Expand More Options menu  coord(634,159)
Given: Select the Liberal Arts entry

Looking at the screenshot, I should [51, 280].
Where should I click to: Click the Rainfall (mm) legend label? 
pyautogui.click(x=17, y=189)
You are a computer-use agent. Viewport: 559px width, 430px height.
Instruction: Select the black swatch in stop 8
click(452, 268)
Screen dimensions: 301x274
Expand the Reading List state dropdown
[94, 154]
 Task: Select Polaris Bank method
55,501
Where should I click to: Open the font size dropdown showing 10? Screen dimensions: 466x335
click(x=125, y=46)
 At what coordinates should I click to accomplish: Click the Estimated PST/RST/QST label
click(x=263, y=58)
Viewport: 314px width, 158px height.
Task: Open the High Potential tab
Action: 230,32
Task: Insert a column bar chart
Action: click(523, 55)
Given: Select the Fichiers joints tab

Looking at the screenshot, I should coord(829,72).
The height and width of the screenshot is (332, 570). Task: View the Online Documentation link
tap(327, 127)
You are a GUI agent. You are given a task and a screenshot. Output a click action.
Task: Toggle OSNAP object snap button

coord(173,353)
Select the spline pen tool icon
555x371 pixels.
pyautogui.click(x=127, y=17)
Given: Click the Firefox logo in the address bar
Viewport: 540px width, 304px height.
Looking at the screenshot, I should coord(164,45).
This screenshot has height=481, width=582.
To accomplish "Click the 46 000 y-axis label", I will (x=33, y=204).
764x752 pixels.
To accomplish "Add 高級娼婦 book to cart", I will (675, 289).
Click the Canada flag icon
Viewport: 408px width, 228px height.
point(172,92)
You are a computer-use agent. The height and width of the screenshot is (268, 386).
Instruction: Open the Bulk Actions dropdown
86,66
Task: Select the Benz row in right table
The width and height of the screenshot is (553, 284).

YOUR ASSIGNMENT -
Considering only the material above, set down every line from the one with "Where should I click to: Click" to the one with "Given: Click the", inclusive, exactly as written.

REPLY TO THE TASK -
Where should I click to: Click the Rainfall (mm) legend label? 
pyautogui.click(x=17, y=189)
You are a computer-use agent. Viewport: 559px width, 430px height.
Instruction: Select the black swatch in stop 8
click(452, 268)
Screen dimensions: 301x274
Expand the Reading List state dropdown
[94, 154]
 Task: Select Polaris Bank method
55,501
Where should I click to: Open the font size dropdown showing 10? Screen dimensions: 466x335
click(x=125, y=46)
 At what coordinates should I click to accomplish: Click the Estimated PST/RST/QST label
click(x=263, y=58)
Viewport: 314px width, 158px height.
Task: Open the High Potential tab
Action: 230,32
Task: Insert a column bar chart
Action: click(523, 55)
Given: Select the Fichiers joints tab

Looking at the screenshot, I should coord(829,72).
The height and width of the screenshot is (332, 570). Task: View the Online Documentation link
tap(327, 127)
You are a GUI agent. You are given a task and a screenshot. Output a click action.
Task: Toggle OSNAP object snap button

coord(173,353)
Select the spline pen tool icon
555x371 pixels.
pyautogui.click(x=127, y=17)
Given: Click the Firefox logo in the address bar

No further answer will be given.